Task objective — Every line with the word "computer" in it should be extracted from the data that follows.

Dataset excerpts
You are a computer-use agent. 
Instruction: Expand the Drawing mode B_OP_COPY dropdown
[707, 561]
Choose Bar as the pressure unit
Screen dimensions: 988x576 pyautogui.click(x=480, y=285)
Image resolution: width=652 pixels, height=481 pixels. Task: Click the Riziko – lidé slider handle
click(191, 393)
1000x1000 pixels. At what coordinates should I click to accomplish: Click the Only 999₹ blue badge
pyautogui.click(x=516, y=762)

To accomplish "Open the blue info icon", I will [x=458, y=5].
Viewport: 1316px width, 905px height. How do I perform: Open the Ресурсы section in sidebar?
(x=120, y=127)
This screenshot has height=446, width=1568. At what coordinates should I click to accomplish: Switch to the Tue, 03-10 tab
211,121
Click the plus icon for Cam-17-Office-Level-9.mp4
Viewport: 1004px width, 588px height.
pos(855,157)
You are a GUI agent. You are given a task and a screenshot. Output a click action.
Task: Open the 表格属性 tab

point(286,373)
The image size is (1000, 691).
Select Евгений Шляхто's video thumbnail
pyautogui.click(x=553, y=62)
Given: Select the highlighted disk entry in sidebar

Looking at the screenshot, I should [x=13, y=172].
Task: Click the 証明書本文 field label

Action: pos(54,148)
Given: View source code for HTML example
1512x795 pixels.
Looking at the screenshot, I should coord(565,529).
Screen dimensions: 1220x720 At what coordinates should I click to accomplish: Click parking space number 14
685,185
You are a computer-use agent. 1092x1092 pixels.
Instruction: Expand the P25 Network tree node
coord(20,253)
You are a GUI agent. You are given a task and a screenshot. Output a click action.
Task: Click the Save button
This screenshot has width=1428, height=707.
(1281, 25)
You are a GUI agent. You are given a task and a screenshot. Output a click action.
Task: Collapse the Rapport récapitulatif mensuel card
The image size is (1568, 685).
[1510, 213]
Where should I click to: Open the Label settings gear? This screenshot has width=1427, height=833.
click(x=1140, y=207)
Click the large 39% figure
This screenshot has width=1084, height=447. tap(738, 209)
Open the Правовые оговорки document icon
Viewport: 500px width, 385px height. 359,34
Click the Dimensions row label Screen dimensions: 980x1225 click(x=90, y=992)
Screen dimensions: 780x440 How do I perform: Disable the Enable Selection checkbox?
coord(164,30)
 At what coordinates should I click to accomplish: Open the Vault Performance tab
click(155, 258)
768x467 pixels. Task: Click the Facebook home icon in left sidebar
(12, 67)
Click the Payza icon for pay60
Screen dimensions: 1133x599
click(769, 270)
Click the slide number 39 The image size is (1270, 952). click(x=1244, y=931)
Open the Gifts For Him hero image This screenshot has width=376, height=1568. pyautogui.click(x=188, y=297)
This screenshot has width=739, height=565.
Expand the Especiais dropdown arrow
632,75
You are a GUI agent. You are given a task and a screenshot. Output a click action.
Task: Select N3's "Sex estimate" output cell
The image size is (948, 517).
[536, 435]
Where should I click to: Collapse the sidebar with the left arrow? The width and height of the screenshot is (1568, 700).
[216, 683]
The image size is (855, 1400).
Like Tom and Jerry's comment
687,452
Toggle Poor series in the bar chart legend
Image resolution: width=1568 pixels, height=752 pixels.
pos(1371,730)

Answer section —
You are a computer-use agent. 
You are a computer-use agent. 1092x1092 pixels.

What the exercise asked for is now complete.